Documentation for the DRA Partitionable Devices feature

2025-02-23 16:21:03 +00:00 · 2025-02-23 16:21:03 +00:00 · 490f3bb2b1
parent 23f39cdd4b
commit 490f3bb2b1
2 changed files with 78 additions and 1 deletions
--- a/content/en/docs/concepts/scheduling-eviction/dynamic-resource-allocation.md
+++ b/content/en/docs/concepts/scheduling-eviction/dynamic-resource-allocation.md
@ -258,7 +258,7 @@ real time changes of the state of the device.
 When the feature is disabled, that field automatically gets cleared when storing the ResourceClaim. 

 A ResourceClaim device status is supported when it is possible, from a DRA driver, to update an 
-existing ResourceClaim where the `status.devices` field is set. 
+existing ResourceClaim where the `status.devices` field is set.

 ## Prioritized List

@ -304,6 +304,59 @@ spec:
          count: 2
 ```

+## Partitionable Devices
+
+{{< feature-state feature_gate_name="DRAPartitionableDevices" >}}
+
+Devices represented in DRA don't necessarily have to be a single unit connected to a single machine,
+but can also be a logical device comprised of multiple devices connected to multiple machines. These
+devices might consume overlapping resources of the underlying phyical devices, meaning that when one
+logical device is allocated other devices will no longer be available.
+
+In the ResourceSlice API, this is represented as a list of named CounterSets, each of which
+contains a set of named counters.
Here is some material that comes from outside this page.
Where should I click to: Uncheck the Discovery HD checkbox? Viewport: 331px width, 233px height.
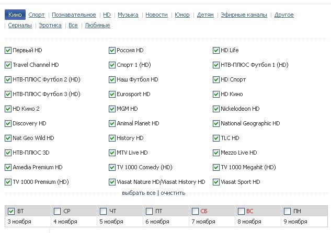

The counters represent the resources available on the physical
+device that are used by the logical devices advertised through DRA.
+
+Logical devices can specify the ConsumesCounters list. Each entry contains a reference to a CounterSet
+and a set of named counters with the amounts they will consume. So for a device to be allocatable,
+the referenced counter sets must have sufficient quantity for the counters referenced by the device.
+
+Here is an example of two devices, each consuming 6Gi of memory from the a shared counter with
+8Gi of memory. Thus, only one of the devices can be allocated at any point in time. The scheduler
+handles this and it is transparent to the consumer as the ResourceClaim API is not affected.
+
+```yaml
+kind: ResourceSlice
+apiVersion: resource.k8s.io/v1beta1
+metadata:
+  name: resourceslice
+spec:
+  nodeName: worker-1
+  pool:
+    name: pool
+    generation: 1
+    resourceSliceCount: 1
+  driver: dra.example.com
+  sharedCounters:
+  - name: gpu-1-counters
+    counters:
+      memory:
+        value: 8Gi
+  devices:
+  - name: device-1
+    consumesCounters:
+    - counterSet: gpu-1-counters
+      counters:
+        memory: 
+          value: 6Gi
+  - name: device-2
+    consumesCounters:
+    - counterSet: gpu-1-counters
+      counters:
+        memory: 
+          value: 6Gi
+```
+
 ## Enabling dynamic resource allocation

 Dynamic resource allocation is a *beta feature* which is off by default and only enabled when the
@ -366,6 +419,13 @@ is enabled in the kube-apiserver and kube-scheduler. It also requires that the
 `DynamicResourceAllocation` [feature gate](/docs/reference/command-line-tools-reference/feature-gates/)
 is enabled.

+### Enabling Partitionable Devices
+
+[Partitionable Devices](#partitionable-devices) is an *alpha feature* 
+and only enabled when the `DRAPartitionableDevices` 
+[feature gate](/docs/reference/command-line-tools-reference/feature-gates/)
+is enabled in the kube-apiserver and kube-scheduler.
+
 ## {{% heading "whatsnext" %}}

 - For more information on the design, see the
--- a/content/en/docs/reference/command-line-tools-reference/feature-gates/DRAPartitionableDevices.md
+++ b/content/en/docs/reference/command-line-tools-reference/feature-gates/DRAPartitionableDevices.md
@ -0,0 +1,17 @@
+---
+title: DRAPartitionableDevices
+content_type: feature_gate
+_build:
+  list: never
+  render: false
+
+stages:
+  - stage: alpha
+    defaultValue: false
+    fromVersion: "1.33"
+---
+Enables support for requesting [Partitionable Devices](/docs/concepts/scheduling-eviction/dynamic-resource-allocation/#partitionable-devices)
+for DRA. This lets drivers advertise multiple devices that maps to the same resources
+of a physical device.
+
+This feature gate has no effect unless you also enable the `DynamicResourceAllocation` feature gate.